"Your porch, though."
"I was talking to you on the phone when I heard it. When I looked, it wasn't there."
Then Slaughter saw what he was searching for and wished that he'd been wrong. With his flashlight aimed, he glimpsed the fallen objects in the field, and he was hurrying through the grass toward them. He stopped and stared. The horses were mangled like the steer that he had seen by old Doc Markle, like the other steer that he had seen by Bodine's pickup truck, except that these were worse, so mutilated that he almost didn't recognize them. He heard his men gasp.
"Some damned thing was out here all right. God, I'm sorry, Chief."
"These horses… They were all I…"
Slaughter stalked toward the gully. "I heard three of them up in those bushes, two more by the barn. I'd like to-"
"Wait a second, Chief." Rettig grabbed his shoulder.
Slaughter pulled his hand away. "These god-damned-"
"Wait a minute. We don't even know what we'll be up against. You say that there were five of them?"
"That's right. Like a bobcat."
"Five of them?"
"I know it doesn't make much sense, but-"
"I don't care about that.
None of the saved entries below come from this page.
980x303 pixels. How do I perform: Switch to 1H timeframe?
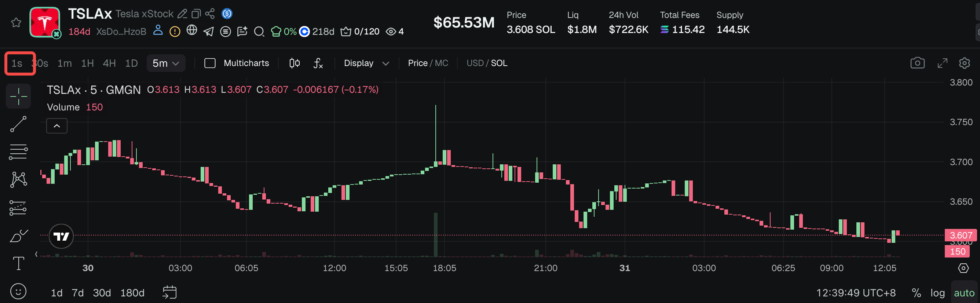[88, 63]
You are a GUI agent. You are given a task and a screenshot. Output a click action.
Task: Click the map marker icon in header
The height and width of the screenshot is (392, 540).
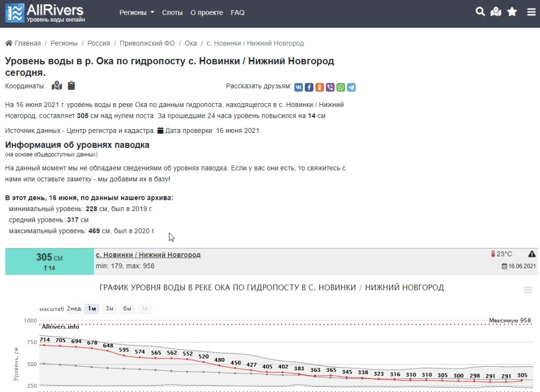tap(496, 12)
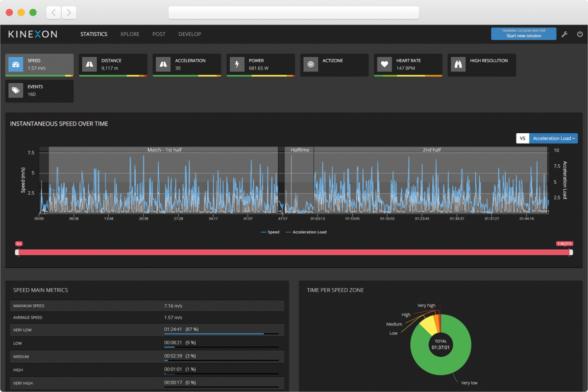This screenshot has width=588, height=392.
Task: Click Start new session button
Action: [x=523, y=34]
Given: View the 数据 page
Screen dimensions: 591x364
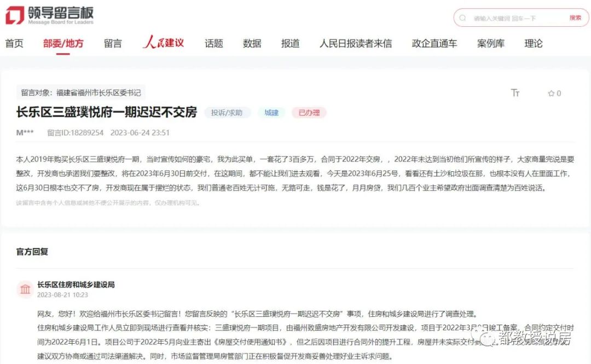Looking at the screenshot, I should coord(252,43).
Sure, bobcats don't hunt in packs, but anything can happen. What I mean is, we need help to do this. We need better light."
"You want the sun to come up? Damn it, they'll be long gone when that happens."
"You can find a tracker."
"Who, for Christ sake? I already thought of that. These cowboys maybe think they're expert trackers, but I never saw one yet that knew enough to be able to trail a sick man to the outhouse. If we don't go now, we'll never find whatever did this."
"I'm sorry, Chief, but I'm not going."
Slaughter scowled at Rettig, then turned to Hammel. "What about you?"
Hammel shrugged.
"You don't have a lot to say since we saw Clifford's body."
"Well, I figure I'll just watch and learn," Hammel said.
"Yeah, I bet you will."
Slaughter spun to face the gully. Even with his flashlight and the moon, he couldn't see much in the bushes, and his anger became fear again.
"Okay, you're right. It's stupid to go in there. Looking at these horses, I just-"
"Don't you worry. We'll be sure to get whatever did this," Rettig said. "But not right now."
Slaughter's anger changed to grief. He had to get away from here.
"But what about your horses?" Rettig asked.
"Leave them. Hell, what difference does it make?"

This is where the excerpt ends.